Bunuel wrote:
The numbers m, n, and K are all positive integers. Given that m is a factor of K, that n is also a factor of K, and m < n, which of the following must also be a positive integer factor of K?
A. m + n
B. mn
C. n^2/m
D. K/m
E. K/(mn)
Different approach:
The question asks "which of the following
must also be a positive integer factor of K?"

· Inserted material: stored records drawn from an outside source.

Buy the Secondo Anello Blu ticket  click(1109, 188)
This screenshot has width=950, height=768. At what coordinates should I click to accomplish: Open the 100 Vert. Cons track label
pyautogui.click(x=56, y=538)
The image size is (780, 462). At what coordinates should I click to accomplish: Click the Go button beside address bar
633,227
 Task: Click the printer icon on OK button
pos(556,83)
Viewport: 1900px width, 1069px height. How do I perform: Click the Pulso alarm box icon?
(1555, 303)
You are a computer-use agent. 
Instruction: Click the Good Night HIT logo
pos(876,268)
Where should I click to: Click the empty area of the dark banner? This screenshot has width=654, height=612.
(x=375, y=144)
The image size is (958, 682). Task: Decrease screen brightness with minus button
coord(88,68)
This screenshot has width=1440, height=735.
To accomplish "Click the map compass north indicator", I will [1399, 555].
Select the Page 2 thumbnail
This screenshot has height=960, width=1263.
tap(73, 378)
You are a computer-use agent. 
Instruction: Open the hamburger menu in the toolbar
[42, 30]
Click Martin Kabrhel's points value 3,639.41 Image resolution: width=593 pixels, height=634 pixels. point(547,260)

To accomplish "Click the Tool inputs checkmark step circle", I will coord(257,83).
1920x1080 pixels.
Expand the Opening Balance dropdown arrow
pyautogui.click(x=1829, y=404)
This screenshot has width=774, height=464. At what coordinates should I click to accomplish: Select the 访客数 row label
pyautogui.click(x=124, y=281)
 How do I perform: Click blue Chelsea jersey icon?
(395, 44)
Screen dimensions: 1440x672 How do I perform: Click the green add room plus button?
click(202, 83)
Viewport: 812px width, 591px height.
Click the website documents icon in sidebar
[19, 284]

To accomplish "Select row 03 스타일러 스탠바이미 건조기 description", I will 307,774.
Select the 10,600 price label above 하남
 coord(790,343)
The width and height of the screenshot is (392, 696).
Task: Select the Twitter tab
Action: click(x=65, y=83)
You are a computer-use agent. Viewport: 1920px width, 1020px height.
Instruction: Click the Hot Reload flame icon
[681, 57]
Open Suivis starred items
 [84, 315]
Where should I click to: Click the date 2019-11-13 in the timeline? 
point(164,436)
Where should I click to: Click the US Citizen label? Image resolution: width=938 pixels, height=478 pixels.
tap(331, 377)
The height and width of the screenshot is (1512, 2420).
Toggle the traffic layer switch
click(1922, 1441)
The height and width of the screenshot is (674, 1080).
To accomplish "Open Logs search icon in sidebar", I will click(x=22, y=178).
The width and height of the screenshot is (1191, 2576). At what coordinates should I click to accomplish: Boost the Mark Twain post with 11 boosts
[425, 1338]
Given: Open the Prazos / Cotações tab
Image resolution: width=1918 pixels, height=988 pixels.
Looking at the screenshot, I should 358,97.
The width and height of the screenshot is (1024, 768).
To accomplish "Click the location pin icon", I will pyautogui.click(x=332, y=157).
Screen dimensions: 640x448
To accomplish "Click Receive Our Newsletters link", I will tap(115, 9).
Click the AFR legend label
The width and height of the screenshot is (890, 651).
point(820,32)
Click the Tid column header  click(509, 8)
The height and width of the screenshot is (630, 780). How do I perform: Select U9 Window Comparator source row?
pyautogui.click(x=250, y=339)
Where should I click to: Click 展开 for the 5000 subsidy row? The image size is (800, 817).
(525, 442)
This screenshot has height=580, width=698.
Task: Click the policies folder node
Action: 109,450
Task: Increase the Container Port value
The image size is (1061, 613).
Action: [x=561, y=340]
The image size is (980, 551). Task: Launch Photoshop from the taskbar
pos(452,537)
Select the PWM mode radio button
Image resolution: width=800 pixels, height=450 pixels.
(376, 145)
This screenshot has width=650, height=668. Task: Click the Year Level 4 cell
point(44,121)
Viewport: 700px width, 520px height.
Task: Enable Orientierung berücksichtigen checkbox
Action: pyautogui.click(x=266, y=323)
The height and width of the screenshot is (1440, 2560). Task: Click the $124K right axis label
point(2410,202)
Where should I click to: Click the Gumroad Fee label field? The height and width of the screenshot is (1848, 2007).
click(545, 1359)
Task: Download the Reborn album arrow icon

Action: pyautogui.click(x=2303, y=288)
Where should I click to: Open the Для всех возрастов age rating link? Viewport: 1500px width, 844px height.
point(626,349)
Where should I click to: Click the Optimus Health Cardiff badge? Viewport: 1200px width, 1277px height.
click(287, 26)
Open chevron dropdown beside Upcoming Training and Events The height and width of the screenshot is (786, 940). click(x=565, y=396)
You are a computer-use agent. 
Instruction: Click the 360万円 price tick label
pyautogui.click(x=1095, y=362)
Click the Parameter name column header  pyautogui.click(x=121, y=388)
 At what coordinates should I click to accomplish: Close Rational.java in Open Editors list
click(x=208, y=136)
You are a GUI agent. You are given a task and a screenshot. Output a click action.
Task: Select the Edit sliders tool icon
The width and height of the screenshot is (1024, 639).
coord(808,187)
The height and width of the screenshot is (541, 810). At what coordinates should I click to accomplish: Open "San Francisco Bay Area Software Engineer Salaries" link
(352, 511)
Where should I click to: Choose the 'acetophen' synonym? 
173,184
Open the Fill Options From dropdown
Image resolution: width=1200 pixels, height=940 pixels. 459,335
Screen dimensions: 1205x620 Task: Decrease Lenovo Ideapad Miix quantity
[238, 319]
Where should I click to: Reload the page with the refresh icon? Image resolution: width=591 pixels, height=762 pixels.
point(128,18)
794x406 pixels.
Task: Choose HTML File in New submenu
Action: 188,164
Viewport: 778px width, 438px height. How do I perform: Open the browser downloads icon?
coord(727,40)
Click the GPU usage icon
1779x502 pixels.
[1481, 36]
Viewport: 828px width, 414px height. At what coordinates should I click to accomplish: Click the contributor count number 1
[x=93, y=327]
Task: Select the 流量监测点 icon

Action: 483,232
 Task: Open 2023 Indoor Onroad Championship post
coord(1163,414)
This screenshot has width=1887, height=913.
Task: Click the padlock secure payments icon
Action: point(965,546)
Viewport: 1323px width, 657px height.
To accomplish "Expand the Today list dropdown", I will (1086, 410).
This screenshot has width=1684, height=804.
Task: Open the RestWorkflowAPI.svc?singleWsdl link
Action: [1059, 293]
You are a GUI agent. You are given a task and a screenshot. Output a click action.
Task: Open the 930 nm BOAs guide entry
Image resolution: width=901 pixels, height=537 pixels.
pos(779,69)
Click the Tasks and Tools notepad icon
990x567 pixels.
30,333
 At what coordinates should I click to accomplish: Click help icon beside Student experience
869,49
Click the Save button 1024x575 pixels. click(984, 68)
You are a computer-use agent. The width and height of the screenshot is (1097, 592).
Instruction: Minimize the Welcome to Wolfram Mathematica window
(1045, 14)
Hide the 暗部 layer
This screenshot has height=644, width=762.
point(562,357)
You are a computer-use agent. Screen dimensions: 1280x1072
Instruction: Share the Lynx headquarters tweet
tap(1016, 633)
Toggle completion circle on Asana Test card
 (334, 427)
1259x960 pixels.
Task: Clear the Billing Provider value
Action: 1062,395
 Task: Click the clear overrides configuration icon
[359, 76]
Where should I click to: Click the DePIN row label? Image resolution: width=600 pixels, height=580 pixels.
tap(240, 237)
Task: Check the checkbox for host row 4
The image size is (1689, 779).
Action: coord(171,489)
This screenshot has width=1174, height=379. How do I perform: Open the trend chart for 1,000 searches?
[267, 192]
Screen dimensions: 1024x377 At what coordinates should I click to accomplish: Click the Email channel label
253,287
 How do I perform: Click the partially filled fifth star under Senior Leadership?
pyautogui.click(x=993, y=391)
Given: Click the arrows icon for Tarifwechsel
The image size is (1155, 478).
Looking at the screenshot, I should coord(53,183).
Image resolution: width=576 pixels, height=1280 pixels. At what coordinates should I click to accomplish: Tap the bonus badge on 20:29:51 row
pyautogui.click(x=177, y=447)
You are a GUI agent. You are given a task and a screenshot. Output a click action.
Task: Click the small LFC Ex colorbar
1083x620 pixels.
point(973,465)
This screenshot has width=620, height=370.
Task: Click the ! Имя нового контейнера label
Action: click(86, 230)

So, if we can find an answer choice that is NOT a factor of K we can ELIMINATE that answer choice.
A. m + n
If K = 12, then if COULD be the case that m = 4 and n = 6
In this case, m + n = 4 + 6 = 10, and 10 is NOT a factor of 12
ELIMINATE A
B. mn
If K = 12, then if COULD be the case that m = 4 and n = 6
In this case, mn = (4)(6) = 24, and 24 is NOT a factor of 12
ELIMINATE B
C. n²/m
If K = 12, then if COULD be the case that m = 4 and n = 6
In this case, n²/m = 6²/4 = 9, and 9 is NOT a factor of 12
ELIMINATE C
D. K/m
If K = 12, then if COULD be the case that m = 4 and n = 6
In this case, K/m = 12/4 = 3, and 3 IS a factor of 12
KEEP D (for now)
E. K/(mn)
If K = 12, then if COULD be the case that m = 4 and n = 6
In this case, K/(mn) = 12/(4)(6) = 1/2, and 1/2 is NOT a positive INTEGER factor of 12
ELIMINATE E
By the process of elimination, the correct answer is D
Cheers,
Brent